Page extract:
↓↓↓

Skip to content

fix(deepgram): STT keyterm prompting is broken for non-Latin languages (Thai, Chinese, etc.)#1318

Open
tomasz-stefaniak wants to merge 1 commit intolivekit:mainfrom
tomasz-stefaniak:fix/deepgram-stt-double-encoding
Open

fix(deepgram): STT keyterm prompting is broken for non-Latin languages (Thai, Chinese, etc.)#1318
tomasz-stefaniak wants to merge 1 commit intolivekit:mainfrom
tomasz-stefaniak:fix/deepgram-stt-double-encoding

Conversation

@tomasz-stefaniak
Copy link
Copy Markdown

Problem

SpeechStream.run() in plugins/deepgram/src/stt.ts (lines 201 & 203) calls encodeURIComponent() on each query parameter value before passing it to URL.searchParams.append(). Since searchParams.append() already percent-encodes values on serialization, non-ASCII characters get double-encoded:

encodeURIComponent("ครับ")  →  "%E0%B8%84%E0%B8%A3%E0%B8%B1%E0%B8%9A"
searchParams.append(...)    →  "%25E0%25B8%2584%25E0%25B8%25A3%25E0%25B8%25B1%25E0%25B8%259A"

This causes two issues:

  1. Keyterm prompting is silently broken for non-Latin languages. Deepgram receives percent-encoded ASCII strings (%E0%B8%84%E0%B8%A3%E0%B8%B1%E0%B8%9A) instead of the actual text (ครับ), so keyterms have no effect on transcription accuracy.

  2. 400 rejections with modest keyterm counts. The double-encoded URL is ~45% larger. In our testing, just 13 Thai keyterms triggered a Deepgram 400 — while 12 succeeded. The same keyterms work fine in Latin scripts.

Latin-only keyterms are unaffected because encodeURIComponent is a no-op for ASCII letters and digits — which is why this hasn't been caught until now.

Fix

Remove the redundant encodeURIComponent() calls and let searchParams.append() handle encoding on its own.

↑↑↑

Dataset content:
↓↓↓

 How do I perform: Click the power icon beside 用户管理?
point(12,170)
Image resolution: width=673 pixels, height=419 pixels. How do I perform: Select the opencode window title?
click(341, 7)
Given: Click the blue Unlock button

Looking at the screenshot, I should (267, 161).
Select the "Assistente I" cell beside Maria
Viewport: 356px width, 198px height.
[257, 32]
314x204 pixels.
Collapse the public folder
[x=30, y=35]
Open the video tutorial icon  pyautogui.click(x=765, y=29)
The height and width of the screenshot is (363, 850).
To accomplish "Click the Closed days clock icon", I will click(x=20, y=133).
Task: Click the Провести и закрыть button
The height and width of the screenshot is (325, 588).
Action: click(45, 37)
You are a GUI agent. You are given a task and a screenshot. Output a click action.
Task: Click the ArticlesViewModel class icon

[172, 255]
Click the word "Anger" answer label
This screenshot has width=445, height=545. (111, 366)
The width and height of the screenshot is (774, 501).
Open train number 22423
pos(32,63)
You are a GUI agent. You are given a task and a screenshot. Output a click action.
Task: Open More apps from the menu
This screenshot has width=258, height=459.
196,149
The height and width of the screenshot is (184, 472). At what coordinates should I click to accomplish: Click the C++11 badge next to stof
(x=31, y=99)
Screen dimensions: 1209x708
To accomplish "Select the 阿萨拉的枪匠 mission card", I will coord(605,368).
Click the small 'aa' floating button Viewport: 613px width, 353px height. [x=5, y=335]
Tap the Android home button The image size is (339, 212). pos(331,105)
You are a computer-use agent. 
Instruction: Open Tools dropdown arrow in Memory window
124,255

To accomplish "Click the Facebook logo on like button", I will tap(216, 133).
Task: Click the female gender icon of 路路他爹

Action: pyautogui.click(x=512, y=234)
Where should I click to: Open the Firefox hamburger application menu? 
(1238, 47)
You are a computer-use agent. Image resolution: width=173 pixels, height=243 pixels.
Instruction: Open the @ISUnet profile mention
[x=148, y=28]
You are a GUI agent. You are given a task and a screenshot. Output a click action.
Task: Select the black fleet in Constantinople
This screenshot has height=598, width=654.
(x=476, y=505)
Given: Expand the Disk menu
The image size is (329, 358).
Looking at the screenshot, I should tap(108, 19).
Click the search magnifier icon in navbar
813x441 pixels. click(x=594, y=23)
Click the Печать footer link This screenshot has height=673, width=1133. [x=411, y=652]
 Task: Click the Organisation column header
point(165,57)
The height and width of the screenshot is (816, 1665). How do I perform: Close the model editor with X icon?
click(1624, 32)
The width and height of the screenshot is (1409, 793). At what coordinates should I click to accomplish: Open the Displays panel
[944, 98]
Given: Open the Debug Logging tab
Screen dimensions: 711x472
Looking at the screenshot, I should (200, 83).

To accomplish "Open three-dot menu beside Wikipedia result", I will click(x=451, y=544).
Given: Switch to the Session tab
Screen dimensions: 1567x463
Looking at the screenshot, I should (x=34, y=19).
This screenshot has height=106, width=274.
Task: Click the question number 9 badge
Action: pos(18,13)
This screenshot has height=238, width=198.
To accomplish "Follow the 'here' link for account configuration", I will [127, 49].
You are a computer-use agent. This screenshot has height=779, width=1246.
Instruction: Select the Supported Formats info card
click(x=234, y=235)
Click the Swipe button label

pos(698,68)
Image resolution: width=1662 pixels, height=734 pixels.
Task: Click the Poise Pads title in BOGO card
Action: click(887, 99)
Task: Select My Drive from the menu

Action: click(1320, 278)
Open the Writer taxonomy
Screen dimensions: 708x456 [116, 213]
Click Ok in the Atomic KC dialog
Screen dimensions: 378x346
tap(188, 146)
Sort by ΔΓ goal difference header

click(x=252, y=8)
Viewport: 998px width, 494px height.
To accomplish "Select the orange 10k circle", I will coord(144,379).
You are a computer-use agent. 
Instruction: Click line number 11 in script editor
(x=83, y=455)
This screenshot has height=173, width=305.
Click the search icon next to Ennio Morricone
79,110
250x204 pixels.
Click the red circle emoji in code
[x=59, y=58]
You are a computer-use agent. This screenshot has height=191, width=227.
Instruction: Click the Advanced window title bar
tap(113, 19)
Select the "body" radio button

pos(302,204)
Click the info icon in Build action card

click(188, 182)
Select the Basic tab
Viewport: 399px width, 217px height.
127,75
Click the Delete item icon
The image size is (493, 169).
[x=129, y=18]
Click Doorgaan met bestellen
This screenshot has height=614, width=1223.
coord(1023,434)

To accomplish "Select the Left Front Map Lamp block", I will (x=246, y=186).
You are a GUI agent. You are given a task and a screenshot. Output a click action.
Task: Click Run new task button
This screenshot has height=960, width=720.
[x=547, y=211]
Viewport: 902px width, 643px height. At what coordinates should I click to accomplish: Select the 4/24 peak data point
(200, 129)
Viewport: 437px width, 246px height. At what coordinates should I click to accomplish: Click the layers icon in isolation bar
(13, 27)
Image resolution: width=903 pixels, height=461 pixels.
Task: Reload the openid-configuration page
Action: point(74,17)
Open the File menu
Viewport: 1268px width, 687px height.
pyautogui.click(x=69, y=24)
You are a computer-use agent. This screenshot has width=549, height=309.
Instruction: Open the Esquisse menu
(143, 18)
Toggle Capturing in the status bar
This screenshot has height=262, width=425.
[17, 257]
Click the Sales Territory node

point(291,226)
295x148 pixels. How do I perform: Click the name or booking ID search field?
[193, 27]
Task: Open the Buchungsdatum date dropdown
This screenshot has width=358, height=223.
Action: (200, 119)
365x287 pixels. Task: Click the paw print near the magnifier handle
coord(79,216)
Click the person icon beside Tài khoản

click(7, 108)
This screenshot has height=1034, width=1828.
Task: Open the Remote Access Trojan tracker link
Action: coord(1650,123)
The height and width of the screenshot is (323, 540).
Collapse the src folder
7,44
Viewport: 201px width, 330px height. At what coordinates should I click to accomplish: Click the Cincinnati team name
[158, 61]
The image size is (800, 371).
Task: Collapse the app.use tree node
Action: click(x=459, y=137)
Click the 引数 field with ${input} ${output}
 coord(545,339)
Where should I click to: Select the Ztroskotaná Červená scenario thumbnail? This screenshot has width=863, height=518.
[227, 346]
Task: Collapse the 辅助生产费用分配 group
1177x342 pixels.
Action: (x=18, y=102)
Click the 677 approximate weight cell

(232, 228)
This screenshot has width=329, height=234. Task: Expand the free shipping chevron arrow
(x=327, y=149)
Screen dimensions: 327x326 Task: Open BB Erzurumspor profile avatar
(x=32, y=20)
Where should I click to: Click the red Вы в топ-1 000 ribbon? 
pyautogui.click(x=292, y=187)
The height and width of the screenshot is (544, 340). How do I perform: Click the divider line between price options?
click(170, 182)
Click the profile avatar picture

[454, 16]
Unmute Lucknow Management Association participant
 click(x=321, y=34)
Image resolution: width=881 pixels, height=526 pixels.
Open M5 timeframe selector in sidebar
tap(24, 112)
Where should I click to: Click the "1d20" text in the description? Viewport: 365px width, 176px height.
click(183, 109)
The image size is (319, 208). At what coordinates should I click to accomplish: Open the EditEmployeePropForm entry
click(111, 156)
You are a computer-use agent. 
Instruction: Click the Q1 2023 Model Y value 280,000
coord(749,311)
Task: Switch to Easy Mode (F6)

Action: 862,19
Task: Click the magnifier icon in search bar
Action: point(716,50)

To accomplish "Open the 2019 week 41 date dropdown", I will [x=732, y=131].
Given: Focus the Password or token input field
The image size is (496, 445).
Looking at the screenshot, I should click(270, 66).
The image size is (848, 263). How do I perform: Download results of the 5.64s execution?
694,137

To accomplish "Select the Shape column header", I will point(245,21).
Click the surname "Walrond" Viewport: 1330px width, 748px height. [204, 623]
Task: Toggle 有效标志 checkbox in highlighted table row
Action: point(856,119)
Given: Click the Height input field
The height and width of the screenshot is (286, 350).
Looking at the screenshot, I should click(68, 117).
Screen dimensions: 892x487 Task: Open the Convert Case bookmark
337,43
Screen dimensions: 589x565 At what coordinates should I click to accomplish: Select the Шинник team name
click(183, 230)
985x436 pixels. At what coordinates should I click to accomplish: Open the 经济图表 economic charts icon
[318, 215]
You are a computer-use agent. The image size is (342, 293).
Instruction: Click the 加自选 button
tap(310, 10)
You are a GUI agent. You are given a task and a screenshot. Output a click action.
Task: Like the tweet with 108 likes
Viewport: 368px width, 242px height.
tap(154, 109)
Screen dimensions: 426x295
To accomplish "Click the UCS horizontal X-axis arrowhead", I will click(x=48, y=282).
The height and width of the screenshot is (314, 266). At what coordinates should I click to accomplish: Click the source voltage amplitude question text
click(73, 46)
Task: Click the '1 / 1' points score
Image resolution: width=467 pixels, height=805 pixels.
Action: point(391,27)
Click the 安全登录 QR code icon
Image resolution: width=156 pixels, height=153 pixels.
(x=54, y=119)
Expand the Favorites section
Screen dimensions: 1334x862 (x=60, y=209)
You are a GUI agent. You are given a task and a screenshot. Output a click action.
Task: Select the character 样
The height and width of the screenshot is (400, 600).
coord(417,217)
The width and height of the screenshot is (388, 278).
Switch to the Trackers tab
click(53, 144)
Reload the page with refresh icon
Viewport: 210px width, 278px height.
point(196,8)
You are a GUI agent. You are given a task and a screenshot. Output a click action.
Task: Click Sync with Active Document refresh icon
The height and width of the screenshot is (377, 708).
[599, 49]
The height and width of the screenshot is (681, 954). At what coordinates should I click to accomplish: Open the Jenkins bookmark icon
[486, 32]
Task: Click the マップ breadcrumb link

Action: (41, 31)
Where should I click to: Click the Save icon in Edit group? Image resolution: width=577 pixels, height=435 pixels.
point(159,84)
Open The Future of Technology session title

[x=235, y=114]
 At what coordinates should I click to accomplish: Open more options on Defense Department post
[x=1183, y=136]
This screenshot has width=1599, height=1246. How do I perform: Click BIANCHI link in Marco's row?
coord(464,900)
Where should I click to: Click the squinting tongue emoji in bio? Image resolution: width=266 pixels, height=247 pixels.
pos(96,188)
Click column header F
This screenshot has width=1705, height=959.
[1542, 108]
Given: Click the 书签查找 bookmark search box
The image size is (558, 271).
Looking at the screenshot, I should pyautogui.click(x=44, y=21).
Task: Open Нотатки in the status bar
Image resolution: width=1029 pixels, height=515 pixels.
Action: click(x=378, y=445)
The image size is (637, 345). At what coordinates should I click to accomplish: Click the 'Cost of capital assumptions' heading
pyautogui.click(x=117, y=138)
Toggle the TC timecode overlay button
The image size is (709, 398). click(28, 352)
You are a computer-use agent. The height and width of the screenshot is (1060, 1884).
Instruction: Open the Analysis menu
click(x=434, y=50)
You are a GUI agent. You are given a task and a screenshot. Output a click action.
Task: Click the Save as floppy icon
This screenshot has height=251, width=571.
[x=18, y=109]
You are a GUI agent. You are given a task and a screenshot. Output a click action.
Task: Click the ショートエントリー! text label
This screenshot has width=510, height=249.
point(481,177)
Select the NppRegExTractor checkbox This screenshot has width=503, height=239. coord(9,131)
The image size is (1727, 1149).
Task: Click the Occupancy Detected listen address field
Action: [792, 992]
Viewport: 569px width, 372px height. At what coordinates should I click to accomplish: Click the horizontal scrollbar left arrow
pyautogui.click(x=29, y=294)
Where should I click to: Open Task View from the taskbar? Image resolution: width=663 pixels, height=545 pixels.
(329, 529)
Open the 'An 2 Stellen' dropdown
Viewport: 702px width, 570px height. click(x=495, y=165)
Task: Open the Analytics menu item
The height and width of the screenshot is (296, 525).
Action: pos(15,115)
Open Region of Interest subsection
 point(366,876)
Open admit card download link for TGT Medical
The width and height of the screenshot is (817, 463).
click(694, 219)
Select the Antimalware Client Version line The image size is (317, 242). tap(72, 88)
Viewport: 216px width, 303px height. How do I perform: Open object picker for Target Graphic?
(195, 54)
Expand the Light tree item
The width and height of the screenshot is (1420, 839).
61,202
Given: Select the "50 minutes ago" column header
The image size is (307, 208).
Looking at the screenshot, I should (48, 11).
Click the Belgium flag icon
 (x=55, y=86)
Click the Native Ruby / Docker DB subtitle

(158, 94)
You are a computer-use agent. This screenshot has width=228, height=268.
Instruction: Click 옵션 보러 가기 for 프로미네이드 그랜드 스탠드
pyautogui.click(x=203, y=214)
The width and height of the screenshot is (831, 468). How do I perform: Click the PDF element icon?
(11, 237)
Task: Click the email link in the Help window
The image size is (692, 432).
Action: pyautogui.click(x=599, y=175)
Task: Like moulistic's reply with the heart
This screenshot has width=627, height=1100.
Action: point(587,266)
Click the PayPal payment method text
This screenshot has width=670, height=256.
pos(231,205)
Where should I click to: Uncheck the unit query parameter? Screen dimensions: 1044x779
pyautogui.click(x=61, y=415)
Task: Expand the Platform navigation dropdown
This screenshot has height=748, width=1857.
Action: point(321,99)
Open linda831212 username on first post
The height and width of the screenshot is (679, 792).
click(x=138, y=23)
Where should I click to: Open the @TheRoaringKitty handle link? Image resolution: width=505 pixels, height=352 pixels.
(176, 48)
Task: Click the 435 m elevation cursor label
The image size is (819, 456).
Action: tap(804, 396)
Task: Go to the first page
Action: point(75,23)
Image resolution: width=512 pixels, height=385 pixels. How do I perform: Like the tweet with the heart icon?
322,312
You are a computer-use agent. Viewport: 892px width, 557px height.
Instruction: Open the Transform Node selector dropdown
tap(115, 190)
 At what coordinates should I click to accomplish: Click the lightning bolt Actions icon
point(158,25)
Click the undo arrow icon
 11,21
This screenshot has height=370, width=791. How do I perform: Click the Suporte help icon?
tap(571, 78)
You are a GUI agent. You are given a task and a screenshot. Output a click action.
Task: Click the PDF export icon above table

↑↑↑

To-do list:
A – Write out everything in the Deepgram pull request from "1. Keyterm prompting" down to "caught until now.".
B – Name each distinct function or method that the Deepgram pull request mentions.

Worked solutions:
A –
1. Keyterm prompting is silently broken for non-Latin languages. Deepgram receives percent-encoded ASCII strings (%E0%B8%84%E0%B8%A3%E0%B8%B1%E0%B8%9A) instead of the actual text (ครับ), so keyterms have no effect on transcription accuracy.

  2. 400 rejections with modest keyterm counts. The double-encoded URL is ~45% larger. In our testing, just 13 Thai keyterms triggered a Deepgram 400 — while 12 succeeded. The same keyterms work fine in Latin scripts.

Latin-only keyterms are unaffected because encodeURIComponent is a no-op for ASCII letters and digits — which is why this hasn't been caught until now.

B –
SpeechStream.run()
encodeURIComponent()
searchParams.append()